Scalable Architecture
Load Balancing

Load Balancing Algorithms

How a load balancer decides which backend handles the next request, and when each strategy fits.

The algorithm a load balancer uses to pick the next backend determines how evenly traffic is spread, how it reacts to slow instances, and whether the same client keeps hitting the same server. Most production systems pick from a small set of well-known strategies.

Round Robin

The simplest algorithm: requests are handed out to backends in order, cycling through the pool.

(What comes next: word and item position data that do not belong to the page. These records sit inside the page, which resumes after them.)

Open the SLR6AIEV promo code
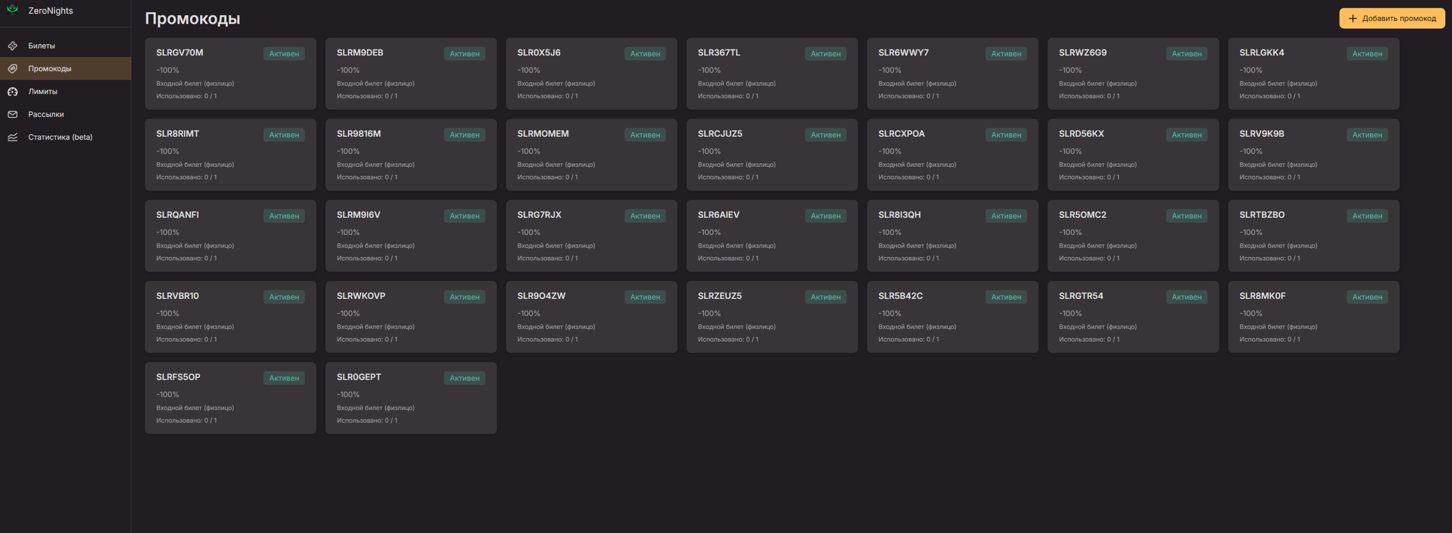The image size is (1452, 533). [x=772, y=236]
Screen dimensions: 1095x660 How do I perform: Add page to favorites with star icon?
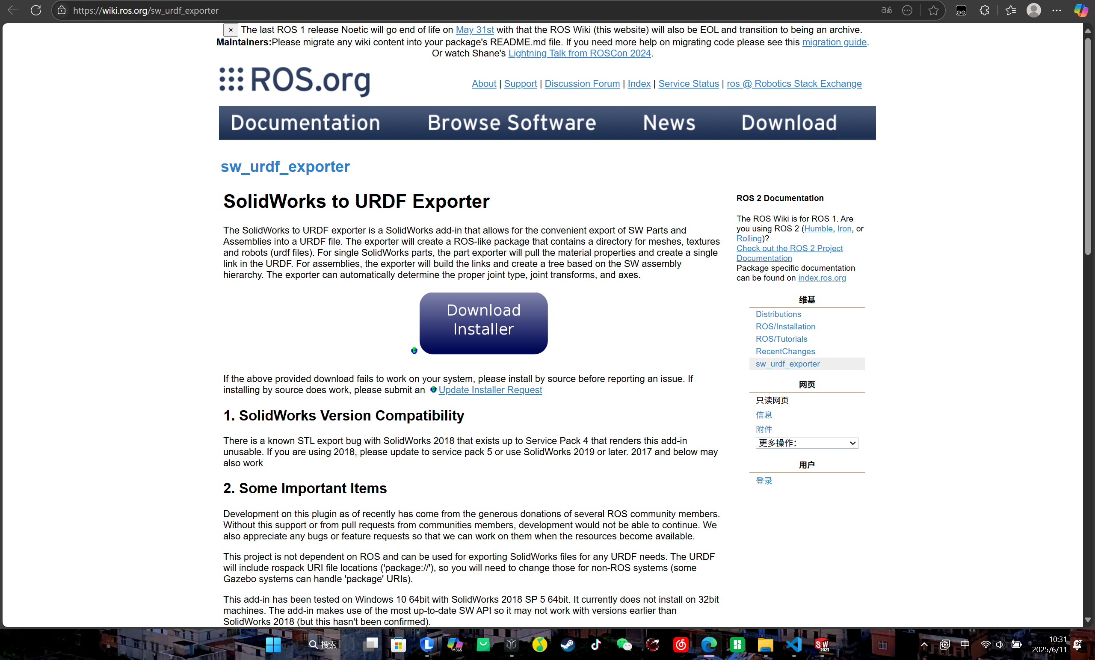point(933,10)
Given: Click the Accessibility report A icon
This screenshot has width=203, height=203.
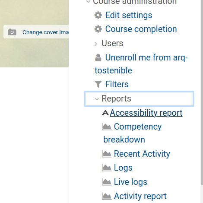Looking at the screenshot, I should pyautogui.click(x=105, y=113).
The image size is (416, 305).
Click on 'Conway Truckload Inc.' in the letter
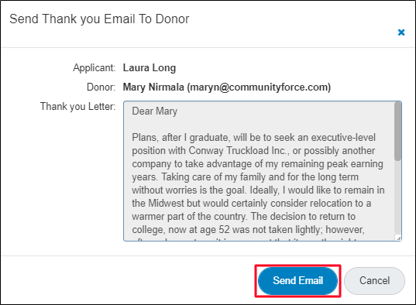click(239, 151)
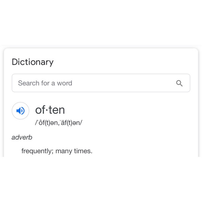
Task: Select the headword of·ten
Action: coord(50,110)
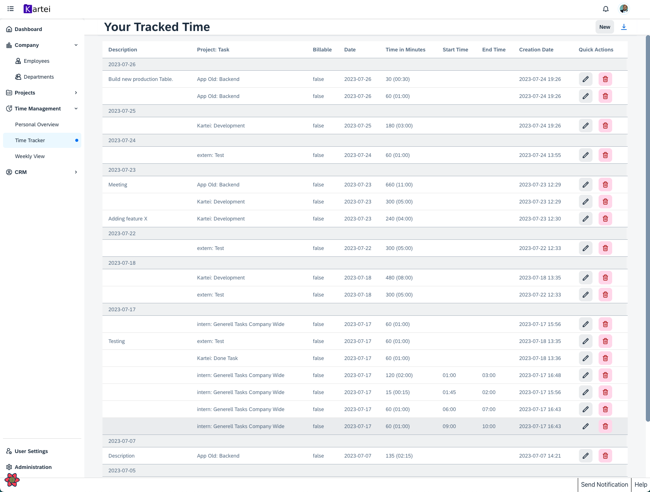Edit the Adding feature X entry
Viewport: 650px width, 492px height.
tap(585, 219)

  • Strengths: trivial to reason about, perfectly fair when requests are uniform.
  • Weaknesses: ignores actual load. If one instance is slow or stuck on a long request, round robin happily keeps sending it more.
  • Fits: stateless services with very similar request cost (static API, simple CRUD reads).

Weighted Round Robin

Same as round robin, but each backend has a weight. An instance with weight 3 gets three times as many requests as an instance with weight 1.

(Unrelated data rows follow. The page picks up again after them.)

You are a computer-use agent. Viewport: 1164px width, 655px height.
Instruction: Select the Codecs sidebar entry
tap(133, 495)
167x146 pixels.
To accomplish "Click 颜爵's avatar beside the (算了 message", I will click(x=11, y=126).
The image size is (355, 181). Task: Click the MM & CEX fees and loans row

  • Strengths: lets you mix machine types (e.g., a few large instances and many small ones) or do gradual traffic shifting during a canary rollout.
  • Weaknesses: still doesn't react to real-time load — just static capacity hints.
  • Fits: heterogeneous pools, canary deployments, weighted blue/green cutover.

Least Connections

The LB tracks how many active connections each backend currently has and sends the next request to the one with the fewest.

  • Strengths: naturally compensates for backends that are slower or hold long-lived connections (WebSockets, gRPC streams, long-polling).
  • Weaknesses: a backend that opens connections quickly but actually does little work can look "busy" and get starved.
  • Fits: long-lived connections, mixed request durations, WebSocket fleets.

Least Response Time / EWMA

A refinement of least-connections that also factors in observed latency: pick the backend with the lowest exponentially-weighted moving average (EWMA) of recent response times, optionally combined with active connection count.

  • Strengths: routes traffic away from instances that are degrading (GC pauses, noisy neighbours, slow disks) before they fail health checks.
  • Weaknesses: more state to keep; can oscillate if the signal is too twitchy.
  • Fits: latency-sensitive APIs where tail latency matters more than throughput.

IP Hash / Consistent Hashing

The LB hashes a stable client attribute (typically source IP, but it can be a cookie, header, or URL) and uses the hash to pick a backend. The same input always maps to the same backend — until the pool changes.

  • Strengths: gives free session affinity (no shared session store needed); great for cache locality (the same key lands on the same backend).
  • Weaknesses: scaling up or down reshuffles assignments unless you use consistent hashing with a ring; uneven IP distribution can hot-spot one backend.
  • Fits: per-user caches, sharded in-memory state, sticky sessions when you can't use cookies.

Random (with Two Choices)

Pure random is rarely used on its own, but "power of two choices" is a surprisingly strong default: pick two backends at random and route to whichever has fewer active connections.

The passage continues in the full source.